On Oct. 22, the Rockefeller Center for Public Policy and Dartmouth Dialogues co-hosted former Deputy Assistant Secretary of Defense for Strategy and Force Elbridge Colby for an event titled “U.S. Foreign Policy in Light of China’s Rise: A Strategy of Denial.” Approximately 130 students and community members attended the event, which was part of the ongoing 2024 Election Speaker Series.
After government professor William Wohlforth introduced Colby — who held his Department of Defense position during the Trump administration — moderator and government professor Jennifer Lind asked Colby to present a general overview of his foreign policy perspective. Colby explained that his priority is to “get [the United States] to move off post-Cold War foreign policy,” which he defined as “policies that essentially tried to extend our influence” and saw the United States as a “unipolar power.”
“This is a bipartisan failure over the last 25 years or so, which is in a sense an attempt to pursue a foreign policy that is far too expansive for the material, political, fiscal, et cetera, resources that we have available relative to the goals that we’re trying to achieve,” Colby said.
Colby defined three perspectives on American foreign policy: primacy, isolation and prioritization.
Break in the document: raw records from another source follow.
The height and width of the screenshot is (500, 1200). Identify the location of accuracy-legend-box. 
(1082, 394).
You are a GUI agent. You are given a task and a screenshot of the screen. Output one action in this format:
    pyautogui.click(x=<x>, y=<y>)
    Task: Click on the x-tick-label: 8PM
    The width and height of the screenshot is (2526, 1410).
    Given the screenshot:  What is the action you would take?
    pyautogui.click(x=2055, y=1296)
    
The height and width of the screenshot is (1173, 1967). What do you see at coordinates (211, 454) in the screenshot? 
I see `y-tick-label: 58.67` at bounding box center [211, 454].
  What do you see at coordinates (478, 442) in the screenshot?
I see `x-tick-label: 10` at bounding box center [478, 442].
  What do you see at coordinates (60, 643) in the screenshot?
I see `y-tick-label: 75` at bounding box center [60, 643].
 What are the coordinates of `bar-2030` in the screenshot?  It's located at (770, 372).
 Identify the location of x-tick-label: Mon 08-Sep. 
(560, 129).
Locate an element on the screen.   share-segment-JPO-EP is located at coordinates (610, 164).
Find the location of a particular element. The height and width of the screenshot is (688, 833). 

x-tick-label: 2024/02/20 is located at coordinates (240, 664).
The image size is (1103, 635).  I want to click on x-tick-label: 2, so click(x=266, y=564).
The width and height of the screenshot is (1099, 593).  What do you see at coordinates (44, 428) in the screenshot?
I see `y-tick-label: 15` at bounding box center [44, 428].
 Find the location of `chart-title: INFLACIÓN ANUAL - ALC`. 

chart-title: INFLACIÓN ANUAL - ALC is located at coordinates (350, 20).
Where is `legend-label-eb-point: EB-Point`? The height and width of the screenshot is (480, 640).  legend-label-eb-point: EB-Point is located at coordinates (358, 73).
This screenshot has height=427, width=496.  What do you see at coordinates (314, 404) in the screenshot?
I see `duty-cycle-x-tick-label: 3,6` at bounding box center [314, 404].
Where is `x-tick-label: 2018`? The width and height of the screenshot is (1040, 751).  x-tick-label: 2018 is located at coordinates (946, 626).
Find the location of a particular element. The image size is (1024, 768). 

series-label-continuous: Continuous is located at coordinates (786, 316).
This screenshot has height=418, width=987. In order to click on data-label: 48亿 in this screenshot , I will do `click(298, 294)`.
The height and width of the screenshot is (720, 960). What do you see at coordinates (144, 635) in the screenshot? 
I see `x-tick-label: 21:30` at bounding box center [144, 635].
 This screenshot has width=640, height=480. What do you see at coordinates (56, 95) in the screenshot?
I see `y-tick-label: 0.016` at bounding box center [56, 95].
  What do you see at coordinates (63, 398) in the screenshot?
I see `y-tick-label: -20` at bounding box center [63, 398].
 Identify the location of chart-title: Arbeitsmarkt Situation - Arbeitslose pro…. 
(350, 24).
He explained that primacists view American hegemony as “desirable” and “viable,” while “true isolationists” believe in limiting American interventionism. Colby said he embraces a strategy of “prioritization,” a perspective that believes American engagement abroad should be limited and reprioritized due to finite resources.
“We [prioritizers] pull from the moderate, essentially between these two poles, and have a strategy that has a plausible goal, which I think is a [global] balance of power … that essentially allows the United States not to be coerced by sort of a hegemonic state,” Colby said.
Lind then asked Colby about two challenges, outlined in various scholarship, to his assertion that China is “a threat [the United States] cannot accept” — that China “doesn’t have [negative] intentions” and that it is not strong enough to pose a threat to the United States. Colby first addressed the former.
“I say intentions change, and what I have to pay attention to is strength,” Colby said. “[China] has a natural incentive as a rising great power to try to strive toward greater influence and ultimately hegemony.”
Colby then rebutted the argument that China’s recent “economic headwinds” prevent it from being a threat.
“We’re better off preparing for potentially doing more effort to prevent a catastrophic defeat in the most important theater by our primary rival, rather than betting on … strategically winning the lottery,” Colby said.
Lind then asked Colby about the consequences of monetarily prioritizing Asia over European allies. He explained that, when people say the United States “can’t afford to make choices” like this one because of their consequences for Europe, they are not doing “enough” to address Asia.
“The basic thing we want is … to avoid a country becoming so powerful in the international system that it could undermine our economy and ultimately … our way of life,” Colby said.
After the moderated discussion, Lind opened the floor for a Q&A. Bennett Taubman ’28 asked how the United States would “convey to Beijing that [it is] not increasing [its] military capabilities to go on the offensive” if it reprioritizes its defenses to Asia.
In response to Taubman, Colby said the United States must communicate to China that its intentions are not to “limit” China’s economic growth or “liberate” Taiwan, both of which would create a “perception of strangulation.” He added that it is important for the United States to explain its intentions “both by words but also by how [it] operates.”
“I asked him a question about the security dilemma, because I had learned in my class that was one of the challenges with offensive realism,” Taubman said in an interview after the event. “It was interesting to hear an actual person attempt to defend that.”
In an interview, Wohlforth said he believes Colby’s talk foreshadows a challenging future for American foreign policy.
“I think the most important [takeaway] is that the world is changing and making things a little bit harder for the United States in world politics and that tough choices lie ahead,” Wohlforth said.
In an interview after the event, Lind emphasized that it is important for students to discuss and question ideas of foreign policy.
“I think that’s a great thing for students to see — an analytically conducted foreign policy conversation — because that’s frequently really missing in the media we’re presented with,” Lind said.